Response to Letter by Sanders et al
We thank Sanders and colleagues for their interest in the recent systematic review and pooled analysis of validations of the ABCD and ABCD2 scores.1 Various points were raised about the interpretation and application of the area under the curve (AUC) statistic, the search methods, and the comparison of the ABCD and ABCD2 scores, which we will attempt to address in order.
The ABCD system is designed for use as a triage tool between primary or emergency care and specialist care settings and is therefore based on clinical information that is available at the early stage of the patient pathway. We would argue that an AUC of 0.72 does indicate “good predictive value” given that it is based on elements obtained after a history and examination and compares favorably with other predictive tools.2 We agree that the AUC statistic does have drawbacks in fully describing the clinical usefulness of a prognostic score, and other measures are relevant. However, for the purposes of a systematic review and meta-analysis of validation studies, the AUC is the standard statistic3 and it is therefore the statistic that we have included in our review.
We would concede that there is scope for further refinement of the score with the incorporation of additional information available after evaluation in secondary care such as brain or vascular imaging results and these studies are ongoing. We have shown that, in principle, the performance of the score can be improved in this way.4
The application of predictive tools in decision-making in clinical practice cannot only be based on measures of discrimination alone (ie, AUC), but also of calibration. For the ABCD2 score, this has been provided in the review according to healthcare setting (population-based studies, emergency department, rapid access, neurovascular unit, and outpatient department). The use of the score in informing decisions about admission to a stroke unit should be made according to both measures of the score’s performance when applied to an individual in a particular healthcare service and after specialist assessment.
Although large artery disease is an important etiology to identify in the evaluation of transient ischemic attack, it causes a relatively small proportion of all transient ischemic attacks and the minority of subsequent strokes.5 The ABCD2 score is not designed as a tool to triage patients for investigation for large artery disease, and it would be inappropriate to use it in this way.
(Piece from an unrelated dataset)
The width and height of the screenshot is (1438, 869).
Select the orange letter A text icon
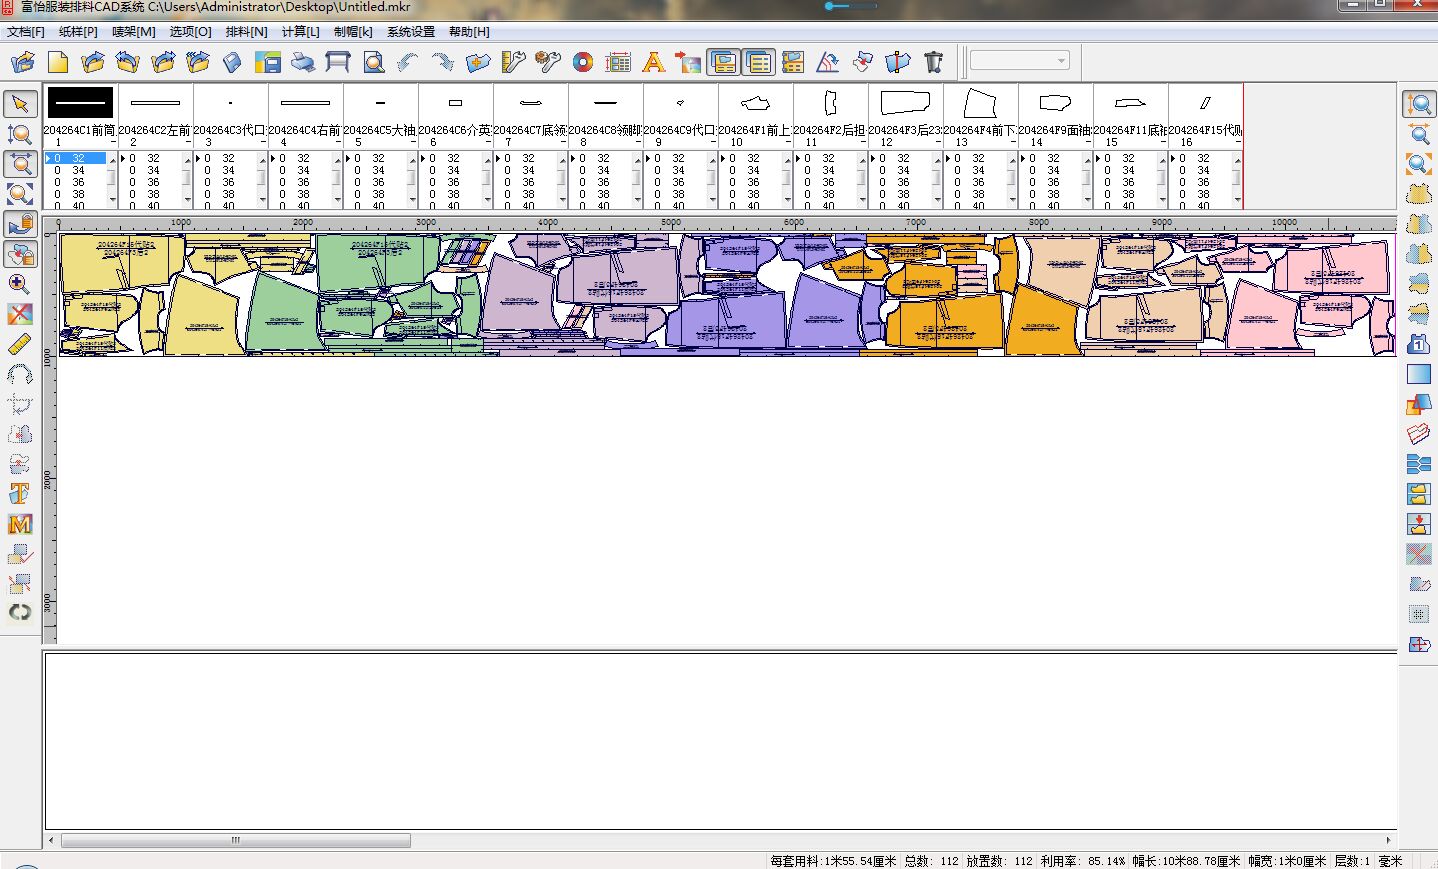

Interestingly, however, the score has been shown to be predictive of subsequent stroke in a cohort of patients with transient ischemic attack of large artery disease etiology.6
Sanders and colleagues questioned how thoroughly conference abstracts had been searched and pointed out the abstract of Chandratheva et al. This article from our research group showed that the ABCD2 score was not only predictive of stroke, but also that lower scores were predictive of recurrent transient ischemic attack. The cohort on which these observations were based was included in the Oxford Vascular Study (OXVASC) and Effect of urgent treatment of transient ischemic attack and minor stroke on early recurrent stroke (EXPRESS) cohorts, references 2 and 28 in the article.1
In the cohort published by Asimos and colleagues,7 the AUC of 0.59 was based on an outcome of stroke after transient ischemic attack defined by tissue-based criteria as opposed to time-based criteria. Our analysis was based on outcomes defined by time-based criteria, and this statistic was therefore not used.
Overall, the performance of the ABCD2 score was superior to the ABCD score, although this was not a statistically significant difference. The diabetes element of the score can be incorporated very easily and we would therefore recommend the use of the ABCD2 score.
Giles MF, Rothwell PM. Systematic review and pooled analysis of published and unpublished validations of the ABCD and ABCD2 transient ischemic attack risk scores. Stroke. 41: 667–673.
Altman DG, Vergouwe Y, Royston P, Moons KG. Prognosis and prognostic research: validating a prognostic model. BMJ. 2009; 338: b605.
Giles MF, Albers GW, Amarenco P, Arsava EM, Asimos AW, Ay H, Calvet D, Coutts SB, Cucchiara BL, Demchuk AM, Johnston SC, Kelly PJ, Kim AS, Labreuche J, Lavallee PC, Mas J-L, Merwick A, Purroy F, Rosamond WD, Sciolla R, Rothwell PM. Addition of brain infarction to the ABCD2 score (ABCD2I): a collaborative analysis of unpublished data on 4574 patients. Stroke. 2010; 41: 1907–1913.
Lovett JK, Coull AJ, Rothwell PM. Early risk of recurrence by subtype of ischemic stroke in population-based incidence studies. Neurology. 2004; 62: 569–573.
Asimos AW, Johnson AM, Rosamond WD, Price MF, Rose KM, Catellier D, Murphy CV, Singh S, Tegeler CH, Felix A. A multicenter evaluation of the ABCD(2) score’s accuracy for predicting early ischemic stroke in admitted patients with transient ischemic attack. Ann Emerg Med. 2010; 55: 201–210. e5.